Problem details:
Where in the listing does the string "agent" appear? Copy every line that holds it.

Task material:
■ ■ ■ ■ ■

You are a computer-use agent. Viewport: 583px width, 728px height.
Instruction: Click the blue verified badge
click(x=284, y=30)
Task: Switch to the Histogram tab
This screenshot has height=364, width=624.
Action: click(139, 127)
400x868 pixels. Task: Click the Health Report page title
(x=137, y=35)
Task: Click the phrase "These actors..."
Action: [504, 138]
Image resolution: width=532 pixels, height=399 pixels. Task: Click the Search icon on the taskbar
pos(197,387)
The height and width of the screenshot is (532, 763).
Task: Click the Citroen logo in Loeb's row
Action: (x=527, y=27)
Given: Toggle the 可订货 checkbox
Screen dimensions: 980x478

■ ■ ■ ■ ■

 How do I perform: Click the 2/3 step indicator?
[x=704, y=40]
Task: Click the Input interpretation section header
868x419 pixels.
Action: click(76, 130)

■ ■ ■ ■ ■

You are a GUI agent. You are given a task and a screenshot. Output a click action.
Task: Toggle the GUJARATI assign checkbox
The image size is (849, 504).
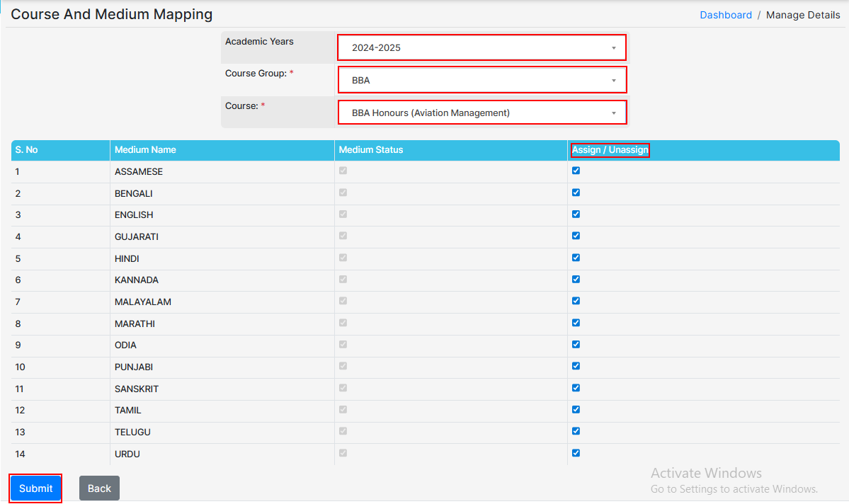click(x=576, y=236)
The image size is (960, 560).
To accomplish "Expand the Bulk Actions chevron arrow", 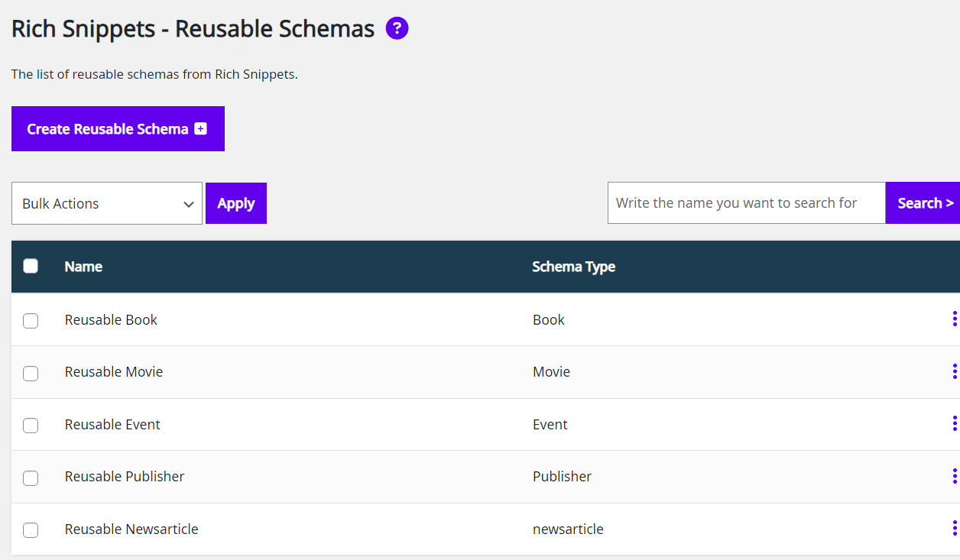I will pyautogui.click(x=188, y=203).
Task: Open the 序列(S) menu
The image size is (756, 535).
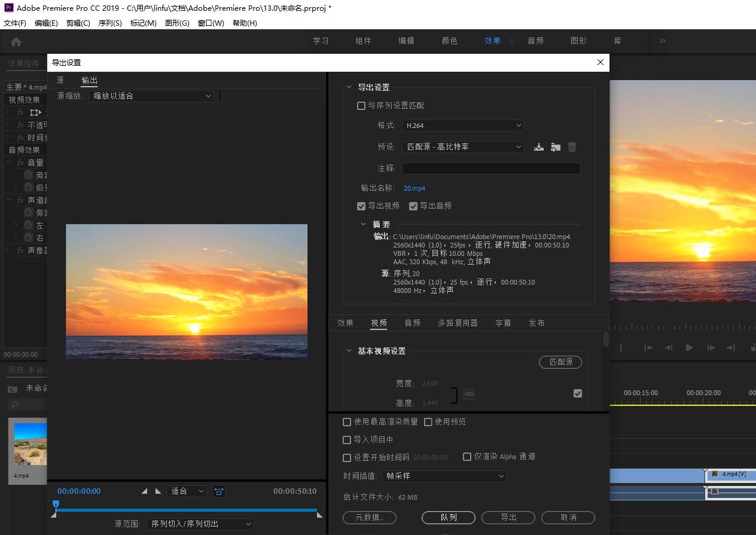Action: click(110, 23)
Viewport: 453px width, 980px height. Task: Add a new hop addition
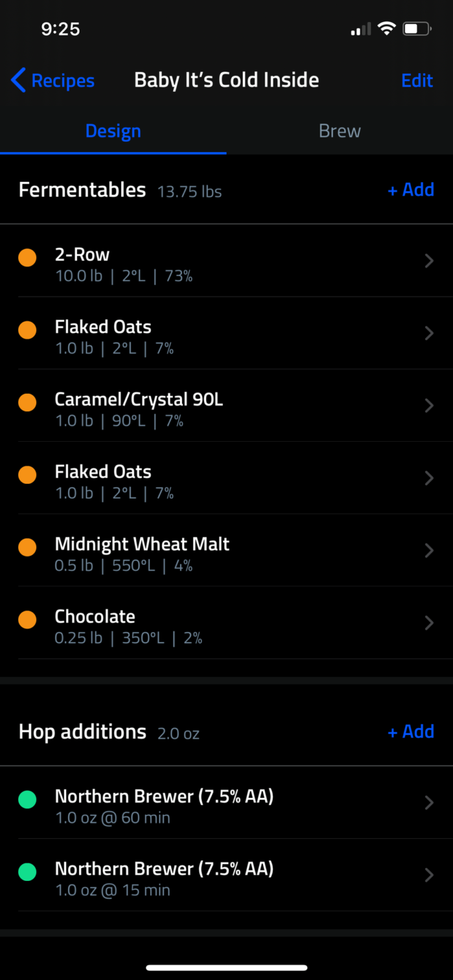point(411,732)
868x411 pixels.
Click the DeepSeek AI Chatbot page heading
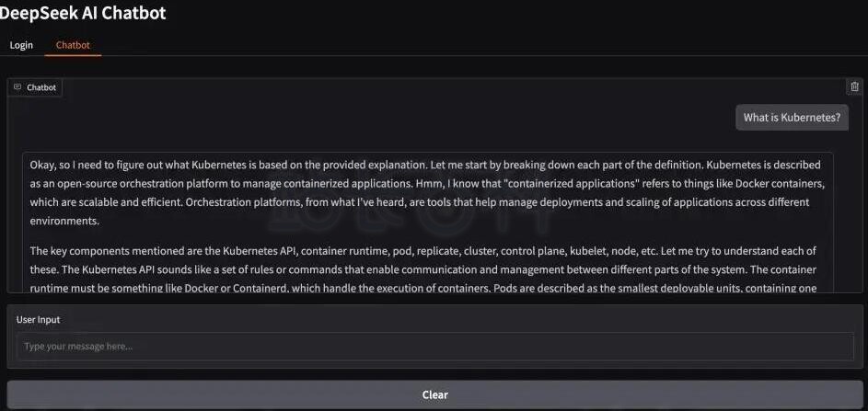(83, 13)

■ ■ ■ ■ ■

Answer area:
You are a computer-use agent. Viewport: 583px width, 728px height.
You are a GUI agent. You are given a task and a screenshot. Output a click action.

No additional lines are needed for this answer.